- [GIVEN INSTRUCTION]
Repeat each of the items below word for word, leaving out the pictures.

═════ STORED RECORDS ═════

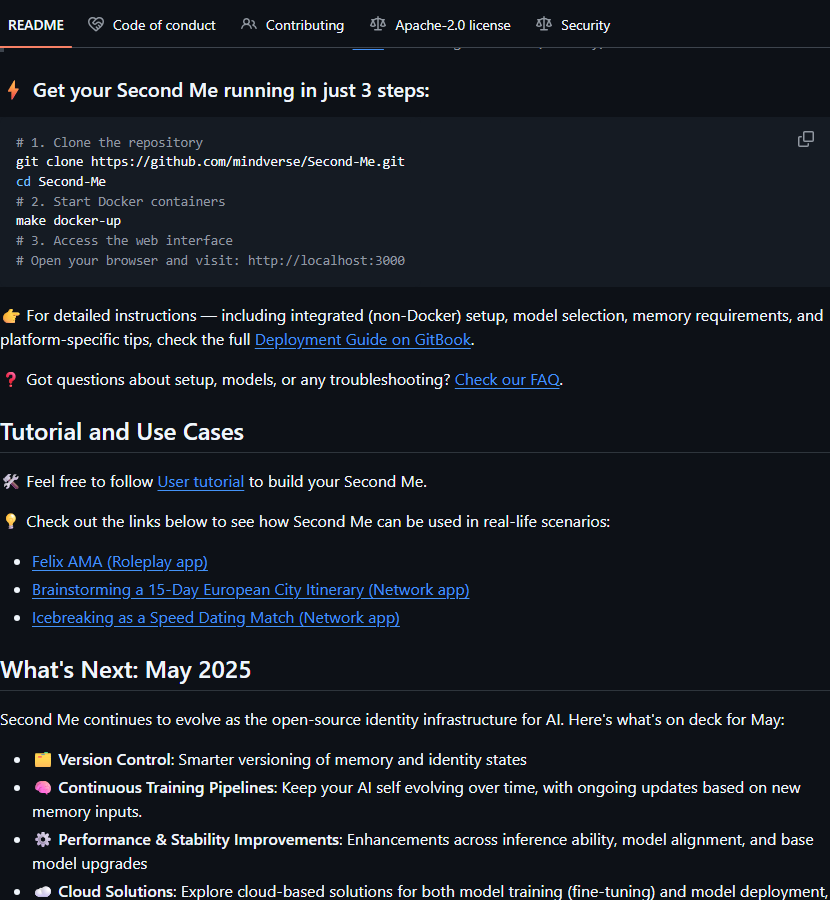Click the Apache-2.0 license scale icon
Screen dimensions: 830x900
[377, 25]
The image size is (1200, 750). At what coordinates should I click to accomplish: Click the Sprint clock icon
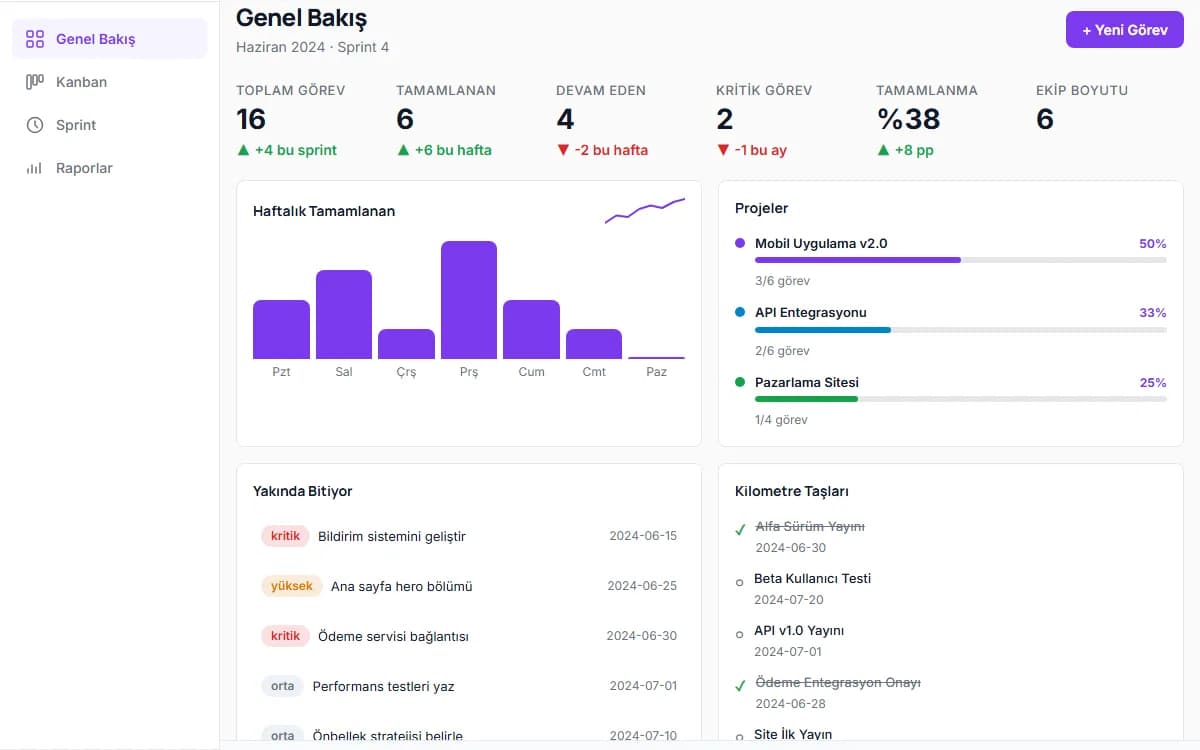(35, 125)
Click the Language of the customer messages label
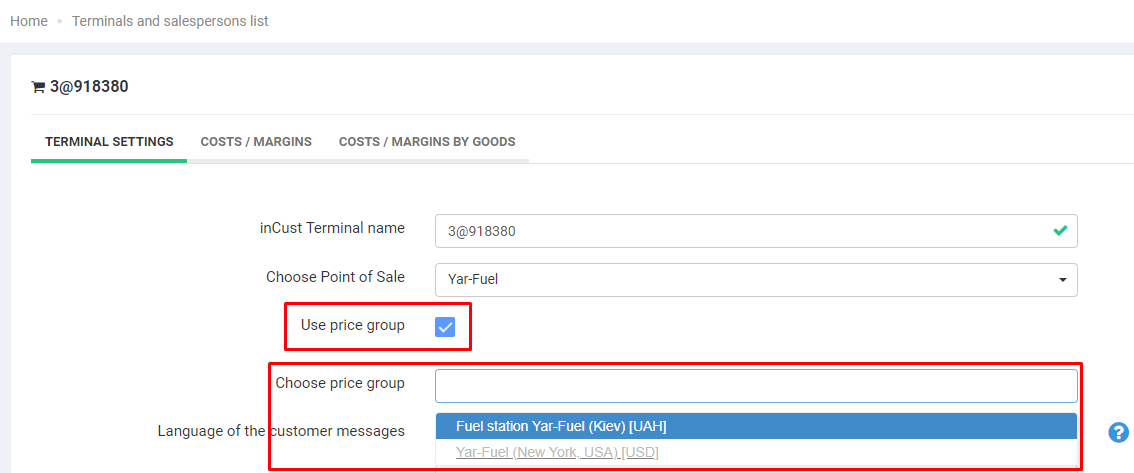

═════

- [ANSWER TO THE PROBLEM]
Click the Apache-2.0 license scale icon
Screen dimensions: 830x900
[377, 25]
The image size is (1200, 750). At what coordinates should I click to accomplish: Click the Sprint clock icon
(35, 125)
Click the Language of the customer messages label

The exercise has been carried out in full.